ENTRIES SUPPLIED START
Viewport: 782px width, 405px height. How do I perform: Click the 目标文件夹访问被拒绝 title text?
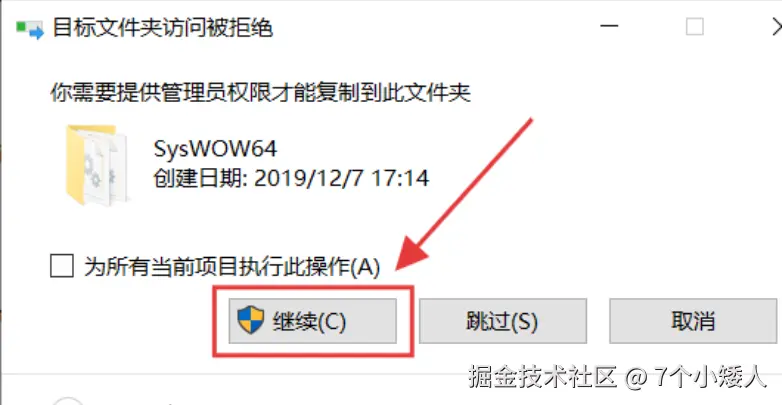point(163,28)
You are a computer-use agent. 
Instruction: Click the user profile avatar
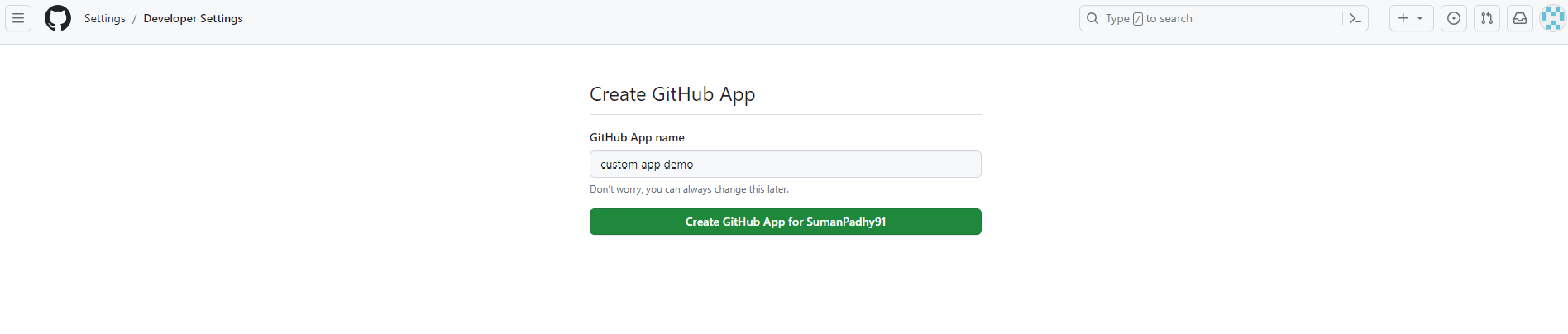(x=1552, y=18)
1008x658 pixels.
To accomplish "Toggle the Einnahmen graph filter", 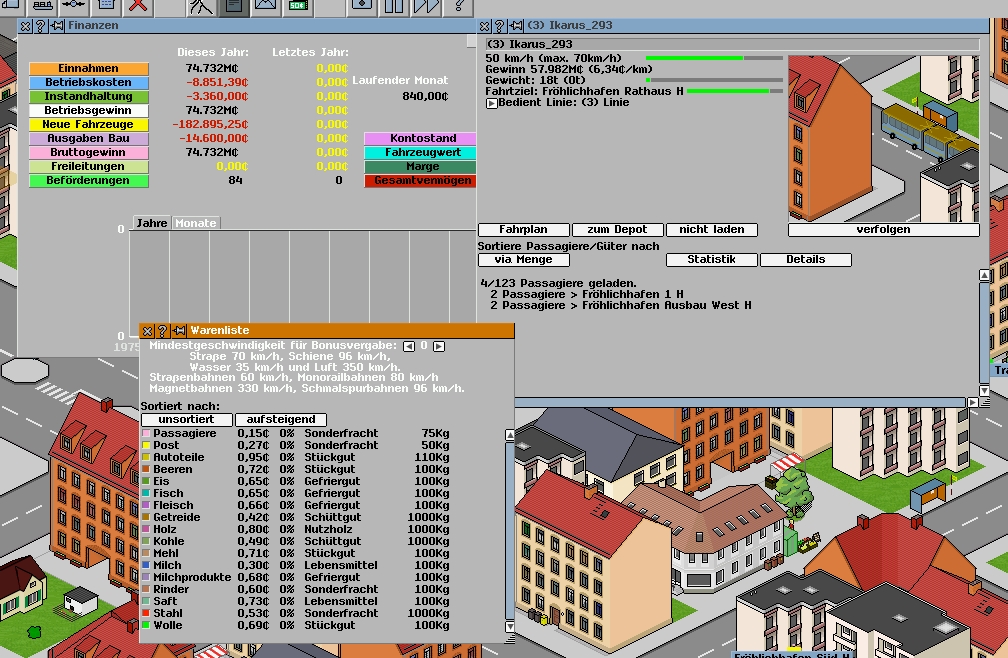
ENTRIES SUPPLIED END
- _GOAL OF THE EXERCISE_: Write every entry out again exactly, images omitted.

- _EXERCISE ANSWER_:
Viewport: 782px width, 405px height. How do I perform: Click the 目标文件夹访问被拒绝 title text?
point(163,28)
You are a computer-use agent. 
Instruction: Click the user profile avatar
(x=1552, y=18)
1008x658 pixels.
To accomplish "Toggle the Einnahmen graph filter", 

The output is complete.